2024年5月17日(金)

チャイナ・ウォッチャーの視点

2023年9月22日

 投資用ではなく、自宅用マンションを購入する人が多い理由は、従来から報道されている通り、中国国内の要因が大きい。21年ごろから厳格なゼロコロナ政策を実施していた中国では、22年3~5月に上海でロックダウンを行ったが、こうした問題や、21年から実施されている「共同富裕」(ともに豊かになるという政策。格差是正が目的で、大手IT企業や富裕層、芸能人などがターゲットになっている)の影響、さらに、経済悪化なども関係している。

 上海のロックダウン中から、中国では「潤」(ルン=移民するという意味の隠語)という言葉が流行した。
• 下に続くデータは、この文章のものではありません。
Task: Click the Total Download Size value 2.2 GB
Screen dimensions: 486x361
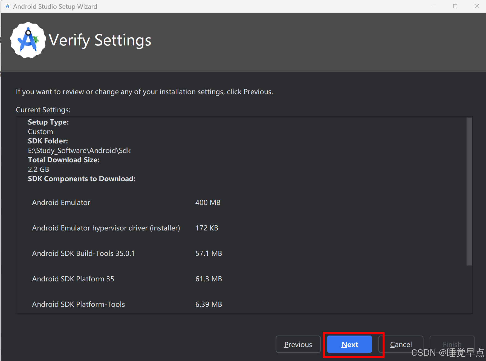Action: pyautogui.click(x=38, y=169)
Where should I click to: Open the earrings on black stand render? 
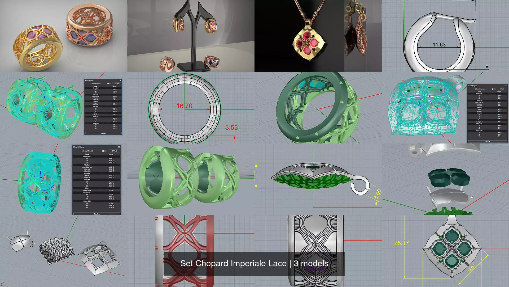[191, 36]
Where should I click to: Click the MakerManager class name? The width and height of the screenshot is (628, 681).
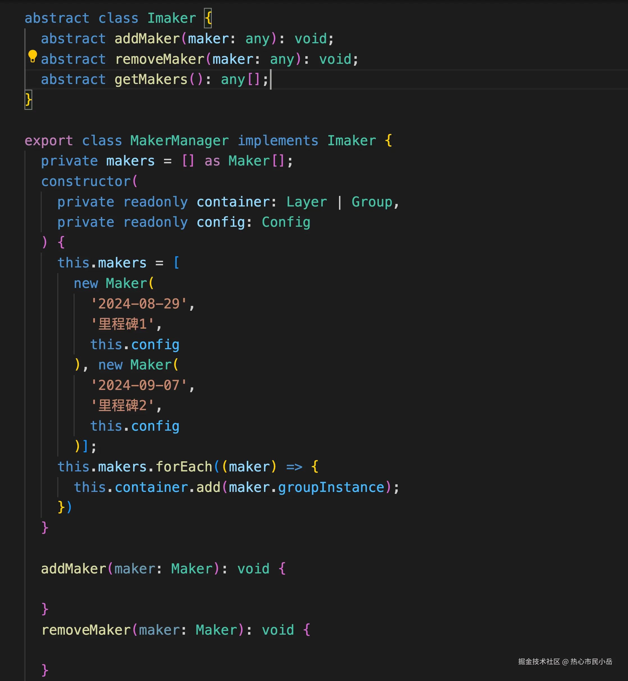point(179,141)
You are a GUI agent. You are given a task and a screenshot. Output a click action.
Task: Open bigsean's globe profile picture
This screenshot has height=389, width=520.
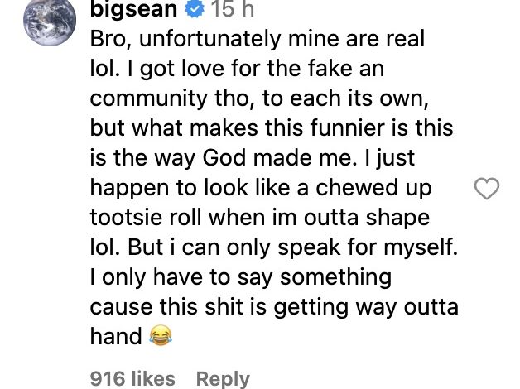pyautogui.click(x=49, y=21)
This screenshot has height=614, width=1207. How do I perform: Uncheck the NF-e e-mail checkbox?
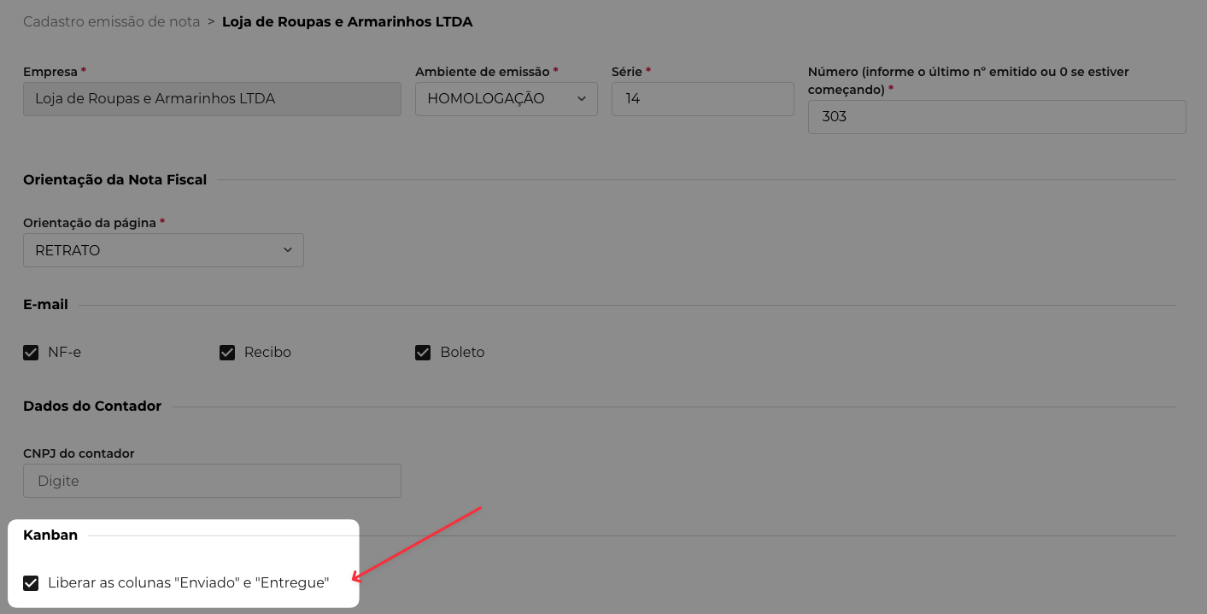pyautogui.click(x=32, y=353)
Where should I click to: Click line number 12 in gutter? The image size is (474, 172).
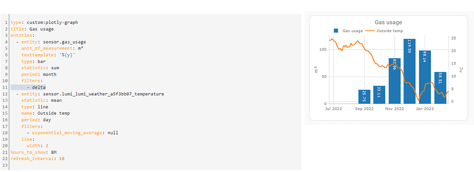(x=6, y=94)
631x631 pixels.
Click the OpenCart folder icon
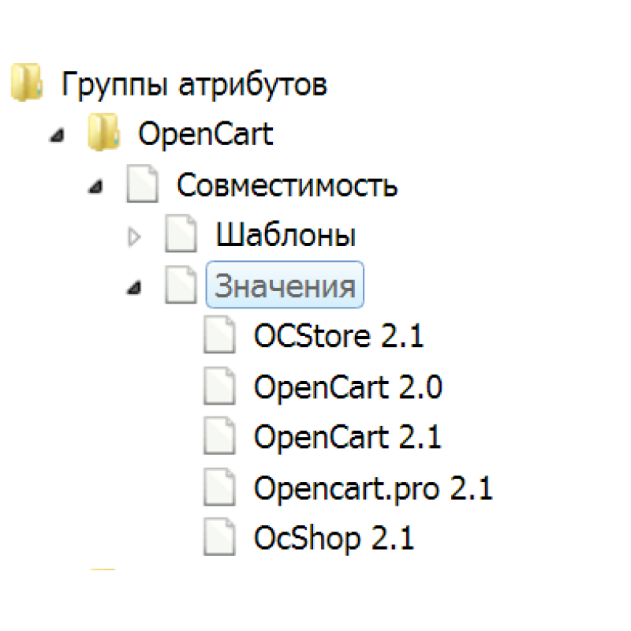[x=104, y=133]
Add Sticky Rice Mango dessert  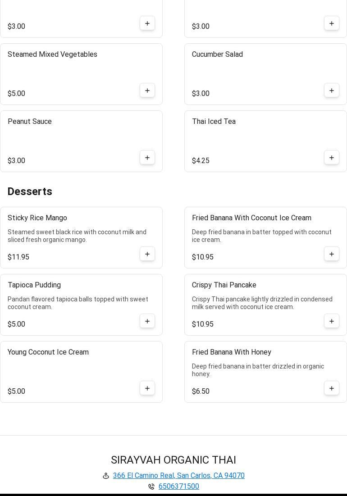point(147,254)
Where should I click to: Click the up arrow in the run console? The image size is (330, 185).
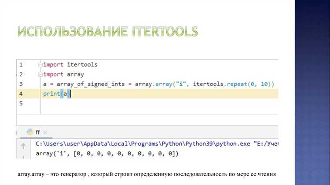[23, 146]
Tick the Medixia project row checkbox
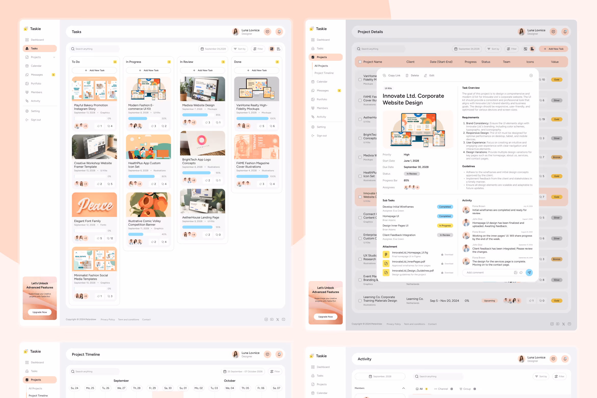 (x=360, y=157)
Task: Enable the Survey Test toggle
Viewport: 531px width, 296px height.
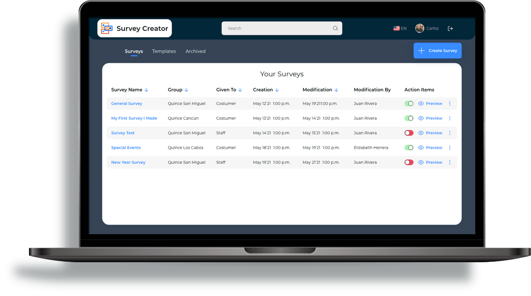Action: click(408, 133)
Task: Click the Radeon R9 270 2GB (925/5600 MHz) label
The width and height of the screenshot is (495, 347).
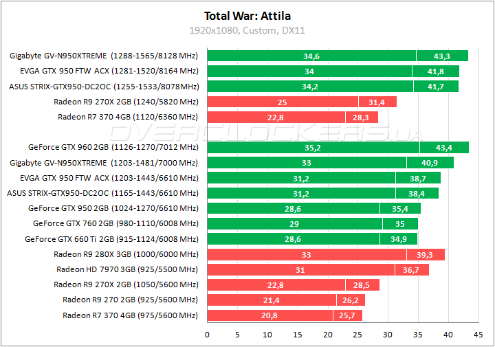Action: (130, 300)
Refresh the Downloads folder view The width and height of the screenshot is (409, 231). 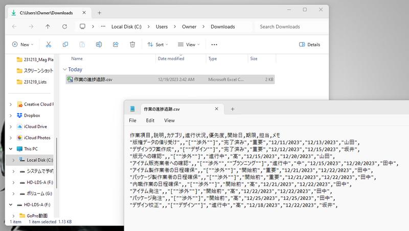pos(64,27)
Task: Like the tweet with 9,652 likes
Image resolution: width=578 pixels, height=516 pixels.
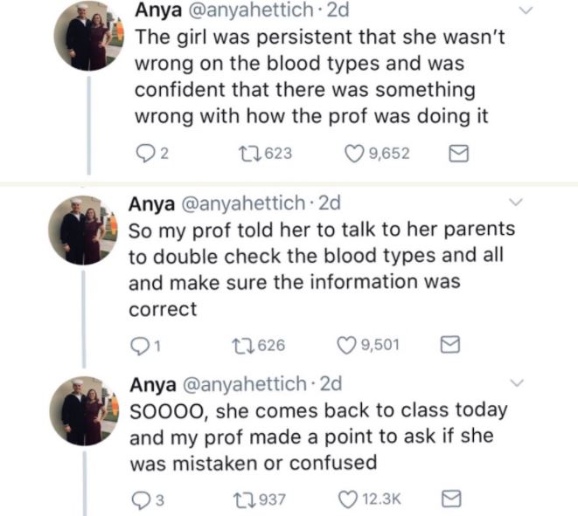Action: [354, 154]
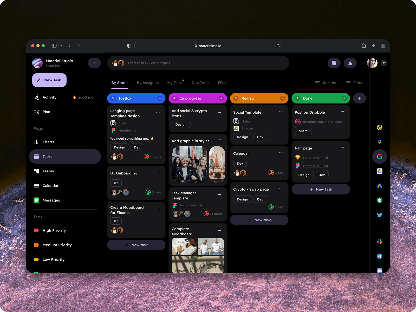Switch to the Files tab
The width and height of the screenshot is (416, 312).
coord(222,83)
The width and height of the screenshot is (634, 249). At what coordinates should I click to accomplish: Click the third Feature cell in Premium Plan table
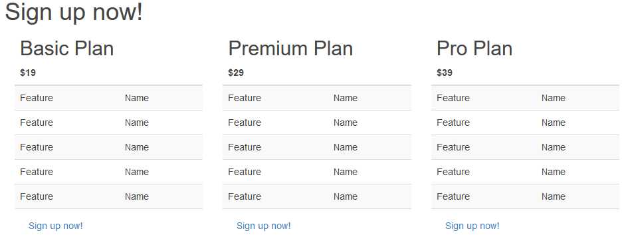[x=245, y=147]
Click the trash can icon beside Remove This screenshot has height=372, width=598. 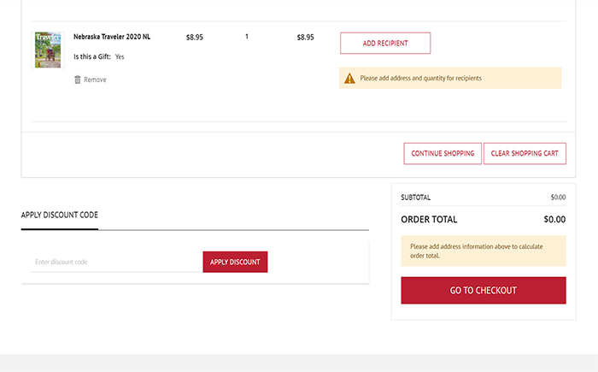[x=78, y=80]
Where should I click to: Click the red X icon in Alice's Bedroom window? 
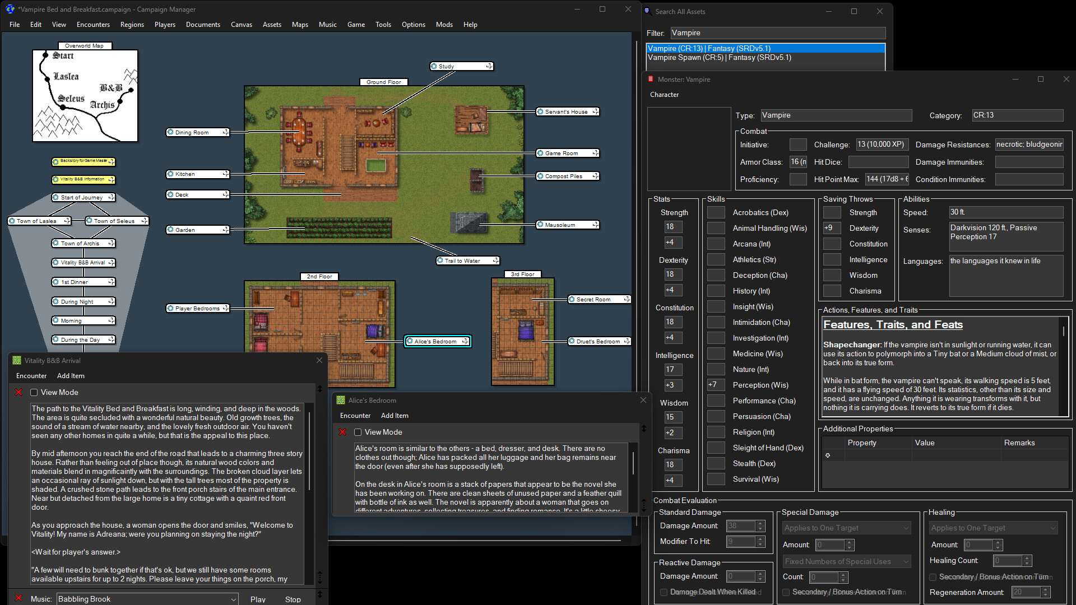pos(342,432)
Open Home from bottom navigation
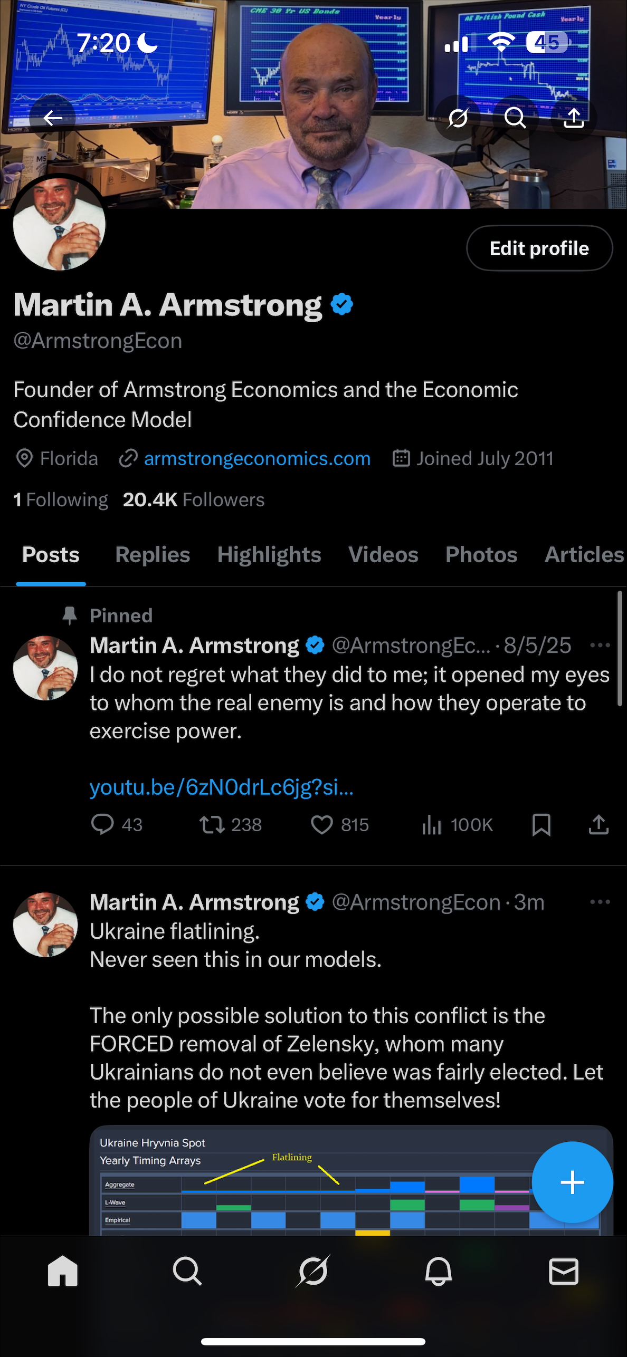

これら複数の要因によって、中国を脱出し、海外移住する人が増加しているのだ。

やはり売りは距離的、文化的近さ

 執行役員COOの楊氏によると、海外移住をする人の中でも、とくに日本を選ぶ人が多い理由として「日本のコスパのよさ」「日本好き」を挙げる人が少なくないという。

 「日本には中国よりもミシュランの星つきレストランが多く、世界中の美味しい料理が安価で食べられます。爆買いブームのあと、コロナ禍前まで、中国から毎週末、2泊3日の弾丸旅行で日本にやってきて、日本の美味しい料理を食べて帰り、日本ファンになったという経験を持つ人もいました。

 また、距離的にも文化的にも近く、在日中国人も多く、便利なことから、これまで日本との接点がなかった富裕層でも、日本が好きになったという人が増えています。近いので、何かあったとき、日本からすぐに中国に帰ることもできるという点でも安心感があるでしょう」(楊氏)

 楊氏によれば、日本での不動産購入希望者が多いことから、同社は今後、コロナ禍でできなかった日本への投資セミナーやイベントを中国各地で開催したいという。また、現在、日本には76万人に上る在日中国人がいるが、「在日中国人富裕層を中心とした新しいネットワークづくりにも取り組みたい」と話している。